Your answer must be the full set of records, repeated exactly.
(Material shown)
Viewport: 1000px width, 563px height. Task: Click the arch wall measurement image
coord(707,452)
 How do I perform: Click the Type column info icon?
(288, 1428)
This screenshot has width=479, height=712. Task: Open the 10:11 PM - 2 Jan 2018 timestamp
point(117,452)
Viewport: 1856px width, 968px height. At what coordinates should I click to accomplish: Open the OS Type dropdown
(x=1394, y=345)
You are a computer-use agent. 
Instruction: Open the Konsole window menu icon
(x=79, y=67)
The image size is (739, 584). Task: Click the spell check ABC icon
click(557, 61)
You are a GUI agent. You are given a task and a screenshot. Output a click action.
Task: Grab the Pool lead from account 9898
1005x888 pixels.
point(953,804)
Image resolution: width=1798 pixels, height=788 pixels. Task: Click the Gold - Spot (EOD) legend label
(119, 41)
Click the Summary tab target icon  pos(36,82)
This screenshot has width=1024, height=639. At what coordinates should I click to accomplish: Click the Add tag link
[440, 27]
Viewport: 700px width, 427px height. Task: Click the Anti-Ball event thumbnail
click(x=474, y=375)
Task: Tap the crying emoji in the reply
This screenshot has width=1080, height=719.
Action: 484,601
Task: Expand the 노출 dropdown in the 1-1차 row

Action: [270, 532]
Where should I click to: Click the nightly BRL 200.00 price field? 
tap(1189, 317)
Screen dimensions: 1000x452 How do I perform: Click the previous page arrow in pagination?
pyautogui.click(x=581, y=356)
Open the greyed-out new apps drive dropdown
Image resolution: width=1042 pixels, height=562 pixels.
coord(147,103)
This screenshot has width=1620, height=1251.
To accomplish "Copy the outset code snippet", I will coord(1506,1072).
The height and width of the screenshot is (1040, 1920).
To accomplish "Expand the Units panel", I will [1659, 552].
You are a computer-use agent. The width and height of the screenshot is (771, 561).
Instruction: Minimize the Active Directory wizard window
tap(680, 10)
(End Material shown)
> Response to the task:
Viewport: 1000px width, 563px height. Task: Click the arch wall measurement image
coord(707,452)
 How do I perform: Click the Type column info icon?
(288, 1428)
This screenshot has width=479, height=712. Task: Open the 10:11 PM - 2 Jan 2018 timestamp
point(117,452)
Viewport: 1856px width, 968px height. At what coordinates should I click to accomplish: Open the OS Type dropdown
(x=1394, y=345)
You are a computer-use agent. 
Instruction: Open the Konsole window menu icon
(x=79, y=67)
The image size is (739, 584). Task: Click the spell check ABC icon
click(557, 61)
You are a GUI agent. You are given a task and a screenshot. Output a click action.
Task: Grab the Pool lead from account 9898
1005x888 pixels.
point(953,804)
Image resolution: width=1798 pixels, height=788 pixels. Task: Click the Gold - Spot (EOD) legend label
(119, 41)
Click the Summary tab target icon  pos(36,82)
This screenshot has width=1024, height=639. At what coordinates should I click to accomplish: Click the Add tag link
[440, 27]
Viewport: 700px width, 427px height. Task: Click the Anti-Ball event thumbnail
click(x=474, y=375)
Task: Tap the crying emoji in the reply
This screenshot has width=1080, height=719.
Action: 484,601
Task: Expand the 노출 dropdown in the 1-1차 row

Action: [270, 532]
Where should I click to: Click the nightly BRL 200.00 price field? 
tap(1189, 317)
Screen dimensions: 1000x452 How do I perform: Click the previous page arrow in pagination?
pyautogui.click(x=581, y=356)
Open the greyed-out new apps drive dropdown
Image resolution: width=1042 pixels, height=562 pixels.
coord(147,103)
This screenshot has width=1620, height=1251.
To accomplish "Copy the outset code snippet", I will coord(1506,1072).
The height and width of the screenshot is (1040, 1920).
To accomplish "Expand the Units panel", I will [1659, 552].
You are a computer-use agent. The width and height of the screenshot is (771, 561).
Instruction: Minimize the Active Directory wizard window
tap(680, 10)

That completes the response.